I recognize MYSELF in hypergirl. And if I can save her ONE OUNCE of the pain I live with, I will. No matter what you or anyone else say.

I don’t give a shit about legal rights. What I’m talking about are emotional and personal boundaries. You can’t walk into someone’s house and start rifling through their things. You wouldn’t even do that to an adult family member’s house. Why should you do it to children just because they’re not 18? Do you get some sort of ego boost through it? That’s incredibly pathetic, dropzone. If you took the time to TALK to your children, and develop trust within them they won’t NEED to lie, dissemble, or obfuscate. And you wouldn’t have to snoop. There’s a difference between being a responsible parent and being an overcontrolling asshole.

#1 - The main reason I would tell her it was my fault is because guilt is detrimental to the theraputic process, and by taking the blame, I would free her up emotional energy up to address the problems

#2 - Nobody’s fault, yes. However, to say that the parent’s behavior has no effect on a child’s mental health is unrealistic. Psychology is still very young, and the origins of different health problems are still unclear - while some are probably physiological in nature, others are probably learned behavior.
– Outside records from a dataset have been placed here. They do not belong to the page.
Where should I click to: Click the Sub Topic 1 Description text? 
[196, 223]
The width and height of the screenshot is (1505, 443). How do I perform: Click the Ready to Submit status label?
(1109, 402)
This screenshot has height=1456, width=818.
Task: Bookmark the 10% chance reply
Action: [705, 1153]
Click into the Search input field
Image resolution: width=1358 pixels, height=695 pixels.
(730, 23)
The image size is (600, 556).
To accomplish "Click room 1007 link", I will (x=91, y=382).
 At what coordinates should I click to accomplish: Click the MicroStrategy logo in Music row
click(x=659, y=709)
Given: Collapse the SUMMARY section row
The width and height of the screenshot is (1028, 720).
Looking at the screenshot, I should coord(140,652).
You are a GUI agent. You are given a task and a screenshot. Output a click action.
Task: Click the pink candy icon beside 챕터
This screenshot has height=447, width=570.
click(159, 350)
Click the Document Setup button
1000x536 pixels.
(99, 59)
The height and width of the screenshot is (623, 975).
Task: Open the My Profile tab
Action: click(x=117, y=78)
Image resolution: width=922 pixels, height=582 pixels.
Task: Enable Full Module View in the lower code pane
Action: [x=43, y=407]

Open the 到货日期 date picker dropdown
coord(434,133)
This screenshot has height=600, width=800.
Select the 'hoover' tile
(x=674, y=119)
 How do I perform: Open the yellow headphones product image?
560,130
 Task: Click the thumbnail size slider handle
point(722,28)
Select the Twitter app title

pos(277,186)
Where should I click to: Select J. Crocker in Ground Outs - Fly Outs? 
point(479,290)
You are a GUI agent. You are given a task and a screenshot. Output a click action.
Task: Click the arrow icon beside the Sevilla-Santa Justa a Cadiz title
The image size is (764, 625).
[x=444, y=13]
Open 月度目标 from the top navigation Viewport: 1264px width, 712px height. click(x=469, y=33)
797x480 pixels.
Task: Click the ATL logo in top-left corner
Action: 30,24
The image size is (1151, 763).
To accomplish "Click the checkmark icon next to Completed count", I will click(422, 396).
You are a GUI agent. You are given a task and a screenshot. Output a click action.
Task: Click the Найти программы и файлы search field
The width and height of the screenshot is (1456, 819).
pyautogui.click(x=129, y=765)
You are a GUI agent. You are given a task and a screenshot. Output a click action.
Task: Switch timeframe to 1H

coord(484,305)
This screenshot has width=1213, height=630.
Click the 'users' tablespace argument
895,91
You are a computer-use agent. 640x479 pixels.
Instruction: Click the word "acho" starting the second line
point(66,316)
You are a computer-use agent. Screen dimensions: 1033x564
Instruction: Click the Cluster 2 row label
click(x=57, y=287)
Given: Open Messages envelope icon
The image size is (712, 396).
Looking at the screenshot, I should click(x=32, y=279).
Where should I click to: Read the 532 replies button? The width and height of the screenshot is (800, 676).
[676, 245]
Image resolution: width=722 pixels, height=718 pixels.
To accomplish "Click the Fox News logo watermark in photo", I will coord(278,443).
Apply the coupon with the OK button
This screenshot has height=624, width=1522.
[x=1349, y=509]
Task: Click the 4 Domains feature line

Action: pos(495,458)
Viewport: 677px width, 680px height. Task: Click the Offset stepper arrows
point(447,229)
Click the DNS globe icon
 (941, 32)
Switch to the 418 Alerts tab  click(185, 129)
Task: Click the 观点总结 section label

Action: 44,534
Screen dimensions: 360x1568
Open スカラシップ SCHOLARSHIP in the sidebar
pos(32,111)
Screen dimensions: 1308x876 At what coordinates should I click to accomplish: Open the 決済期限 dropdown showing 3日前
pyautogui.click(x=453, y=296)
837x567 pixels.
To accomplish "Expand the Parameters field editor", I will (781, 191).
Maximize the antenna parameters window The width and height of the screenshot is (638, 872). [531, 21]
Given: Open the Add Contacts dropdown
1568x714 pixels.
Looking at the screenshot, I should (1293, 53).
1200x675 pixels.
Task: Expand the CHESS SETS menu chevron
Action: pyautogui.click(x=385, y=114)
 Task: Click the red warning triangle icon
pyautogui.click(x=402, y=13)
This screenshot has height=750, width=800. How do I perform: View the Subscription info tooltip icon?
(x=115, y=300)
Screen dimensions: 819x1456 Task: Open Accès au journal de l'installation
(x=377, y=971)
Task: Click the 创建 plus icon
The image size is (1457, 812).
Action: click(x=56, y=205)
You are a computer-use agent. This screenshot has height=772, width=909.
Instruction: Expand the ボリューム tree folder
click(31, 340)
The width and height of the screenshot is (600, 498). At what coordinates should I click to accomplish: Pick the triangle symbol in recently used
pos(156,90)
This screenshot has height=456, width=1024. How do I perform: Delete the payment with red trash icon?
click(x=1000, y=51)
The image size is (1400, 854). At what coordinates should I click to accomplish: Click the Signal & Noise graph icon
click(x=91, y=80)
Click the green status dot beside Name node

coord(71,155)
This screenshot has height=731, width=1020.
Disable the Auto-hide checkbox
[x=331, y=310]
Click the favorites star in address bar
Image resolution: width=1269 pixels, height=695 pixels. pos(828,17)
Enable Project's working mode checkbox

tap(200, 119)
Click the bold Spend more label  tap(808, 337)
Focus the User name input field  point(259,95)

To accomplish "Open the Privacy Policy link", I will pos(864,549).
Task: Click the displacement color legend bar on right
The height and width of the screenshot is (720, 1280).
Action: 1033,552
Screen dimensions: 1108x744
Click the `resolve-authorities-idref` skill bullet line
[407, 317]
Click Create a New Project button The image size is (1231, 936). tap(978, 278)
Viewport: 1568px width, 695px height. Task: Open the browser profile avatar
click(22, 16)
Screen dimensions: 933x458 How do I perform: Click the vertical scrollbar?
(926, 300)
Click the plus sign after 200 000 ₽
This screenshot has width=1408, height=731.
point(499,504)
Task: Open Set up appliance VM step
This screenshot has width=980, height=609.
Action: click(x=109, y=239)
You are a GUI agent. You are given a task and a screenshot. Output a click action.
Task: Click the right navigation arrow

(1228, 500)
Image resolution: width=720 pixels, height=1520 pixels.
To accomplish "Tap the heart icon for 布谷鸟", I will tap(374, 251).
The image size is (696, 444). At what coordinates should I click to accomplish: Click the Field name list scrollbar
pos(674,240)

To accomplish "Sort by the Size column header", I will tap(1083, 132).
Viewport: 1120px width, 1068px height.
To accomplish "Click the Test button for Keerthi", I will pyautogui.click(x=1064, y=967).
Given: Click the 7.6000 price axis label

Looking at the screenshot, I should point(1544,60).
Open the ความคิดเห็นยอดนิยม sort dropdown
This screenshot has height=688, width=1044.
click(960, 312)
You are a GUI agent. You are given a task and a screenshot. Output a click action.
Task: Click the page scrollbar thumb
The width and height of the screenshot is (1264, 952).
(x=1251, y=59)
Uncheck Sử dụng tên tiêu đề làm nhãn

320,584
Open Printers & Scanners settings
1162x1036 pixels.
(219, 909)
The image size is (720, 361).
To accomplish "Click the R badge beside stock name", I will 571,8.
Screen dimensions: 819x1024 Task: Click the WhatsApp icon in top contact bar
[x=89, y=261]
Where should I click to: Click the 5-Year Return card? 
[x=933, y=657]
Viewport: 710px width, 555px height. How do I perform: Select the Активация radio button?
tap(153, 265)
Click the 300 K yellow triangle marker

IMHO, when you can get an 80% success rate with a behavioral intervention, as is the case with depression, then depression is a learned behavior

In the fifties, you had the legal right (and in some cases responsibility) to segregate black and white people. Legal right does not make moral right.

My therapist would also know that violating an angry person’s trust will only make that person angrier and less forthcoming. He also recognizes that the patient must trust him if the relationship is to be effective, which is why therapists have the same confidentiality agreement with their patients that doctors do. And the first half of that statement makes you sound like the thought police.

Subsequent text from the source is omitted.